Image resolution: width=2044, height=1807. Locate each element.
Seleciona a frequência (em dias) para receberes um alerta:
--
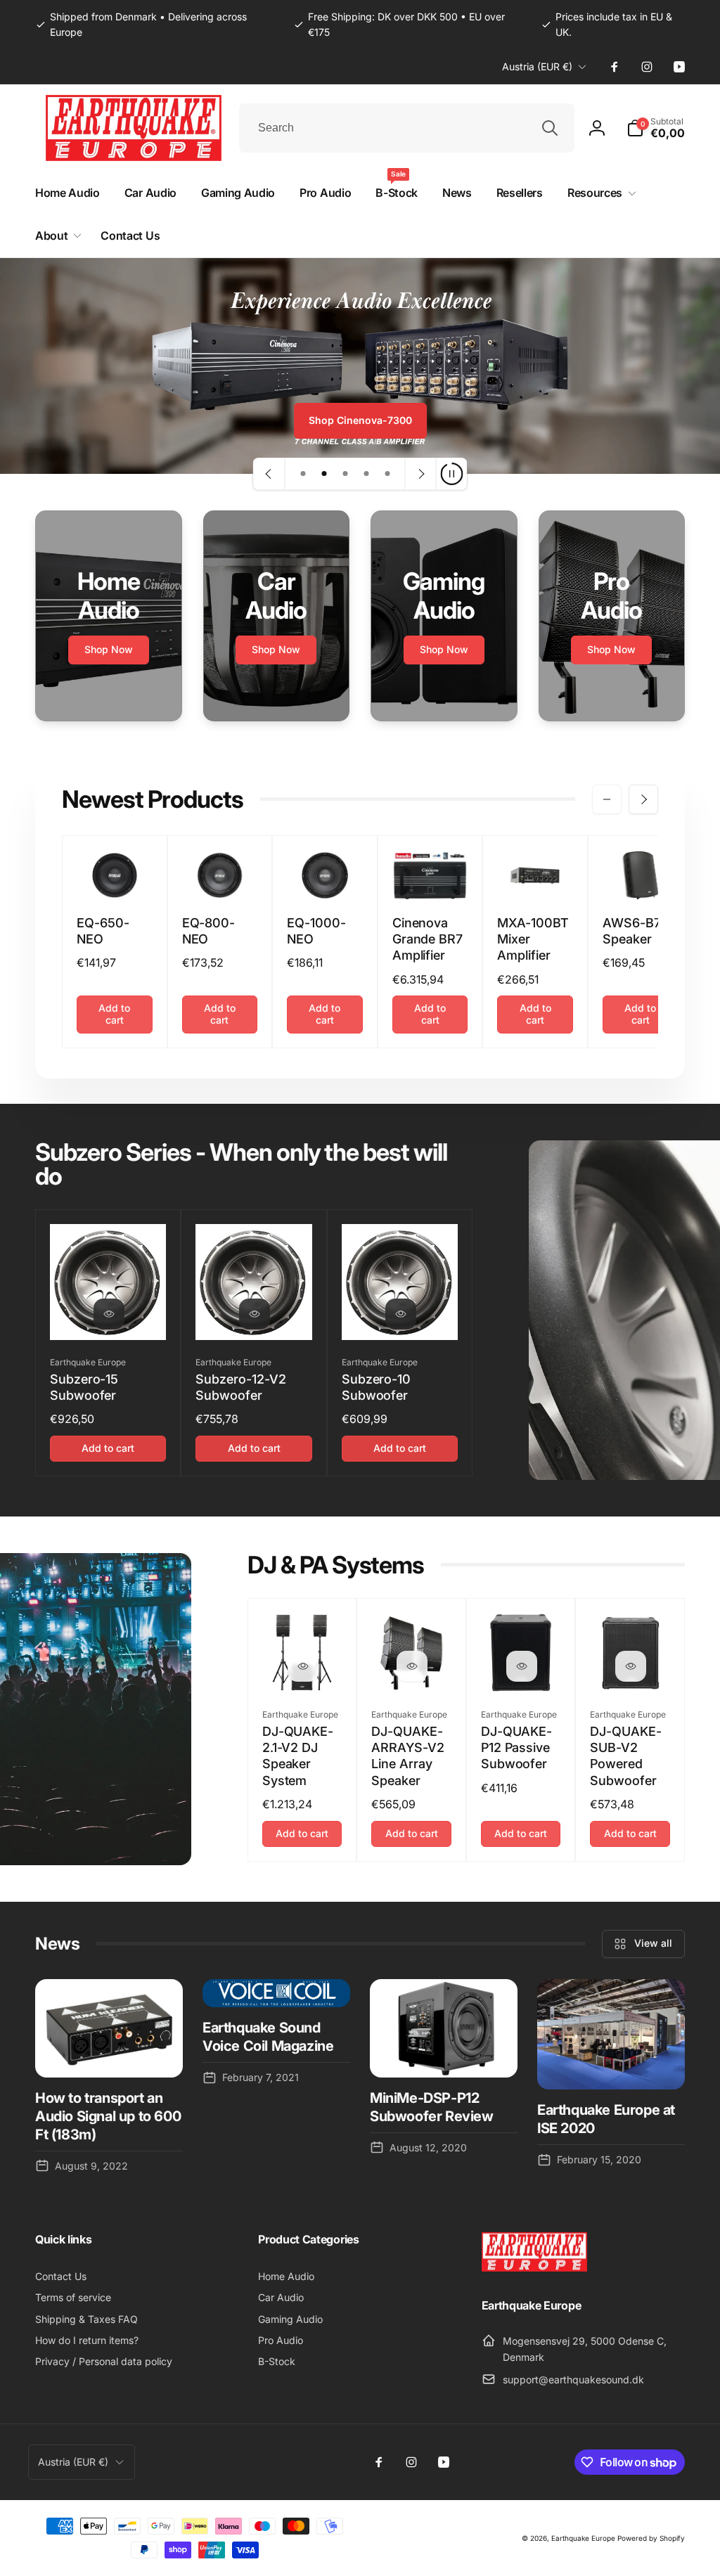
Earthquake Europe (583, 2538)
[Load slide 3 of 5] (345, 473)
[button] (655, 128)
---
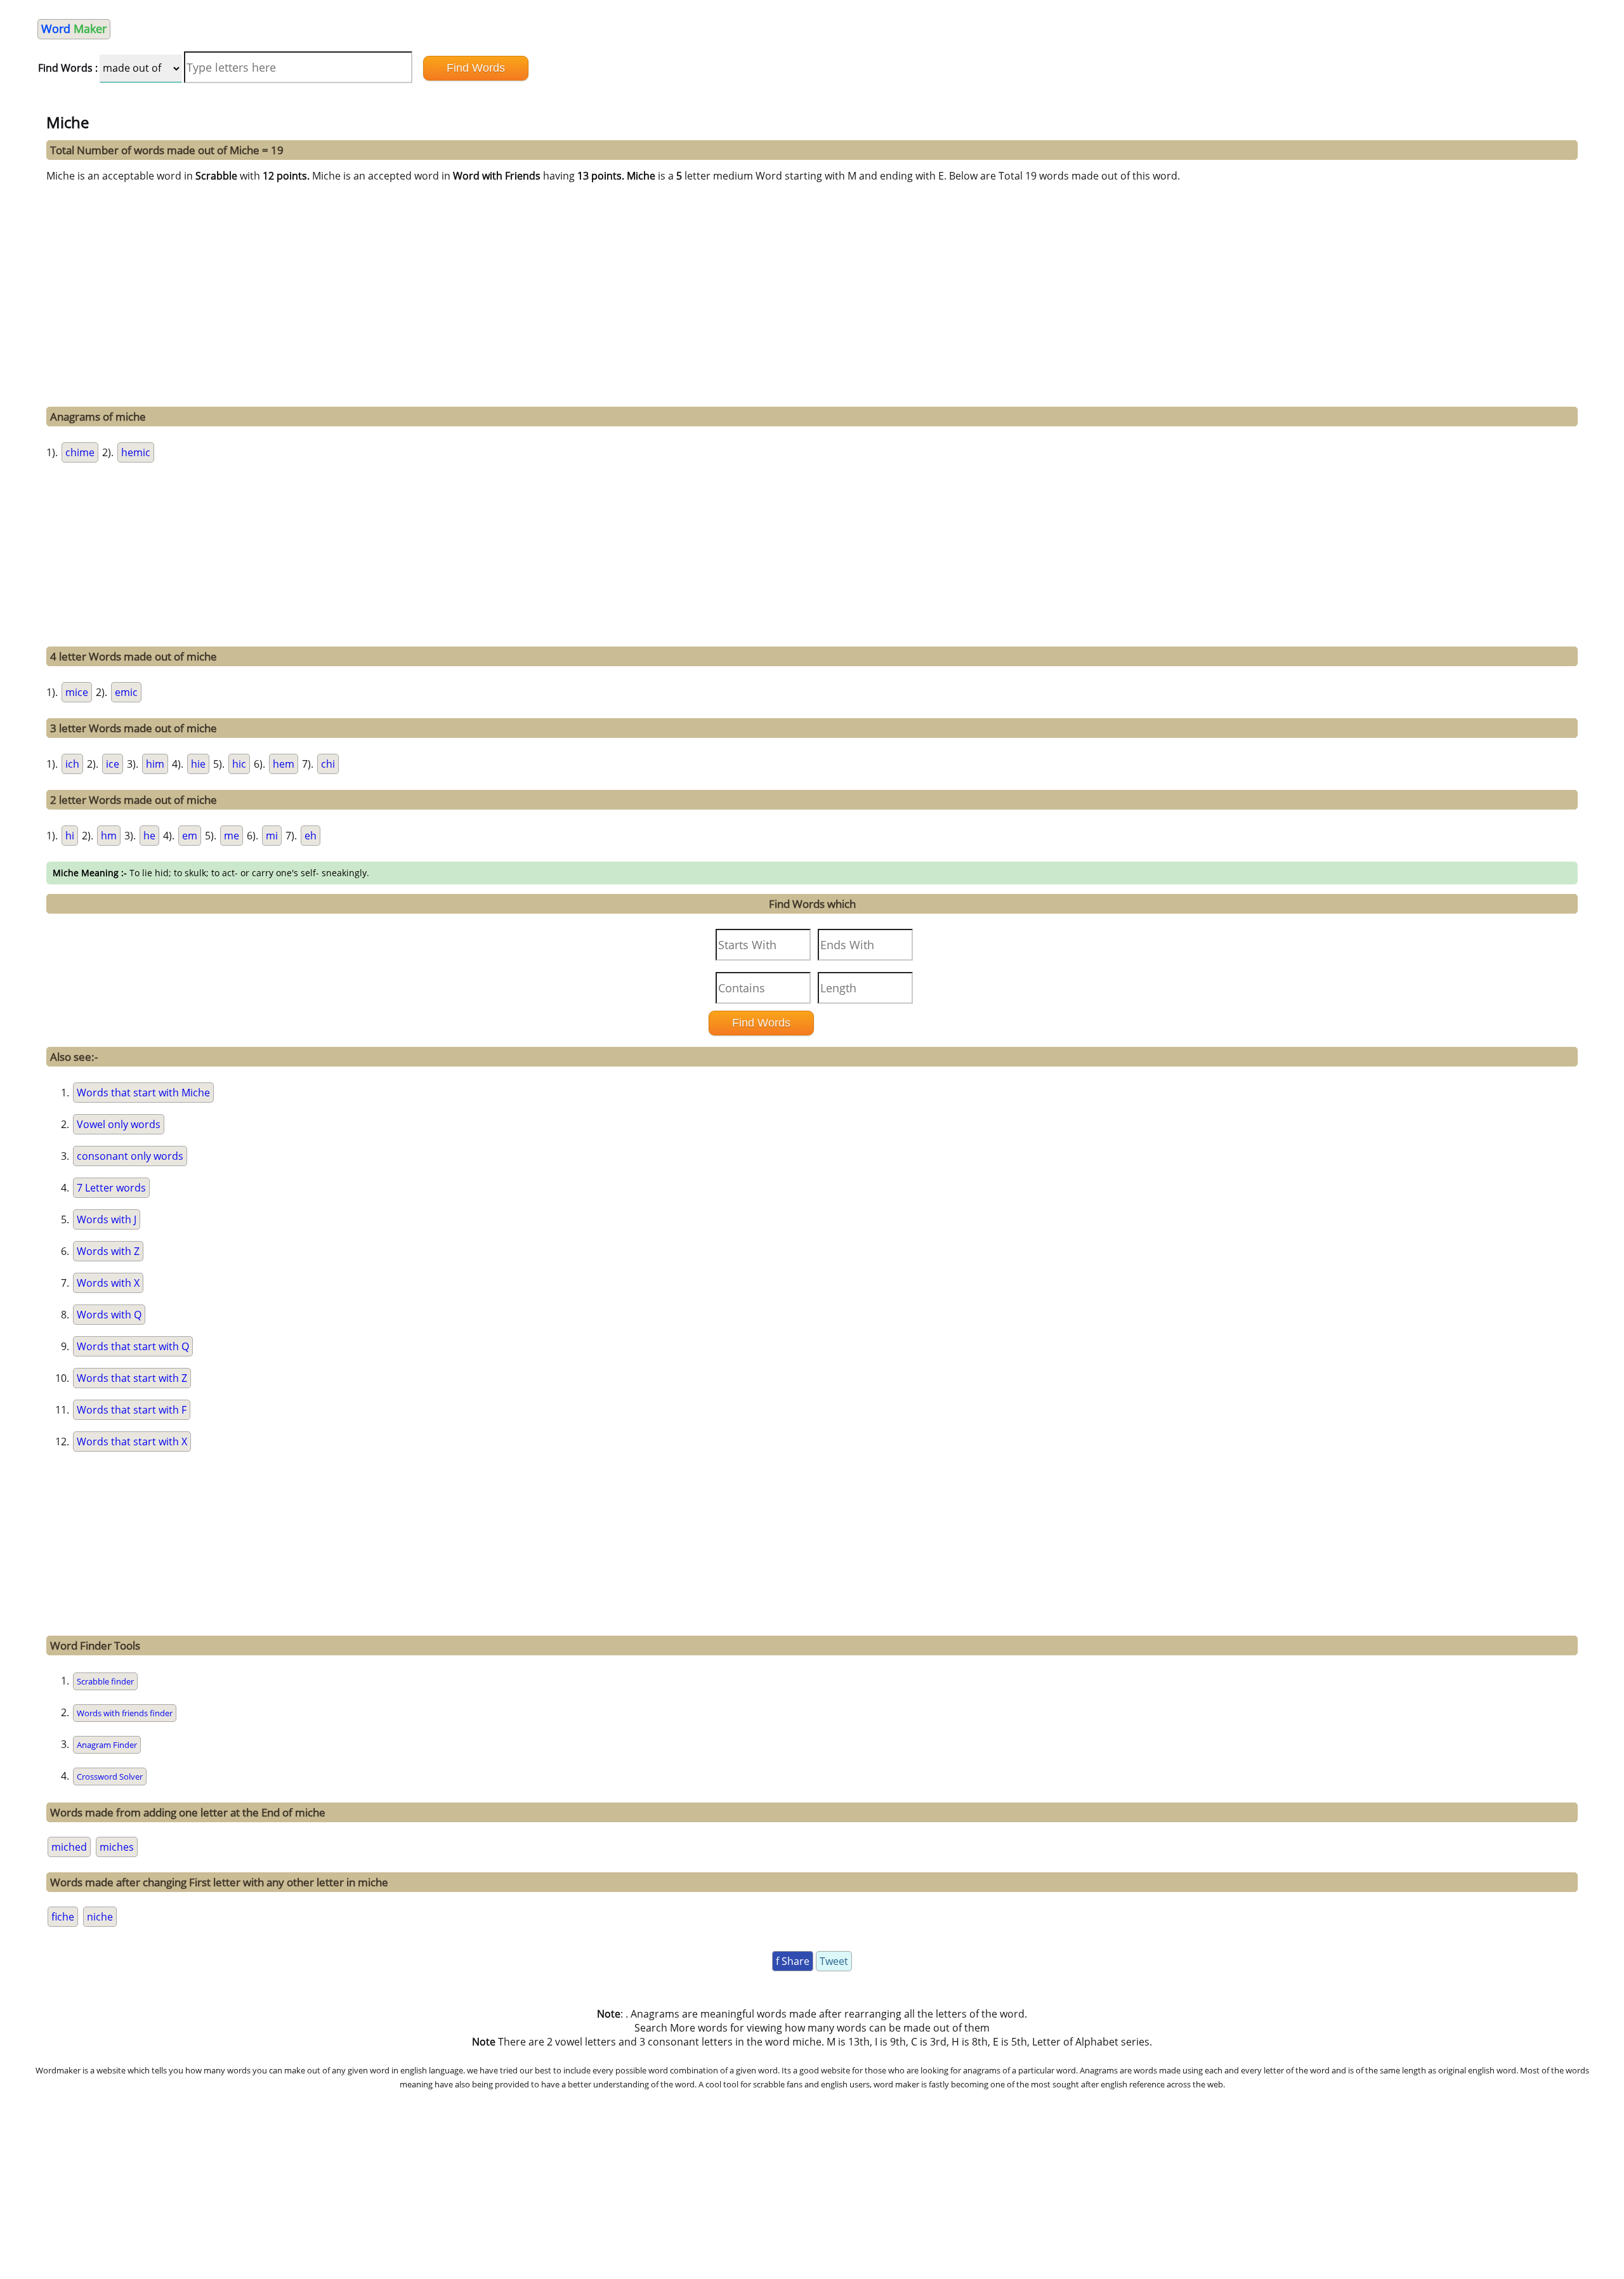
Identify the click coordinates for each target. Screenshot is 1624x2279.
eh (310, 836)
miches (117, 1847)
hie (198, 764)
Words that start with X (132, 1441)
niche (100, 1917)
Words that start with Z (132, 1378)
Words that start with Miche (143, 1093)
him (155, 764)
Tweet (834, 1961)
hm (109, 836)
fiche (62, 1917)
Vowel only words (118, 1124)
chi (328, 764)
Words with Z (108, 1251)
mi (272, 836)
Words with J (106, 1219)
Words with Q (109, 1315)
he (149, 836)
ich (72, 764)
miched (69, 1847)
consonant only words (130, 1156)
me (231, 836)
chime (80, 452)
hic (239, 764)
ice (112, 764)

*What this task involves*
Please transcribe exactly the lines above from the line that has "Image resolution: width=2044, height=1807." up to and including the line that has "Seleciona a frequência"; no other line belongs in the answer.

*Result of this exercise*
Image resolution: width=2044, height=1807. Locate each element.
Seleciona a frequência (em dias) para receberes um alerta:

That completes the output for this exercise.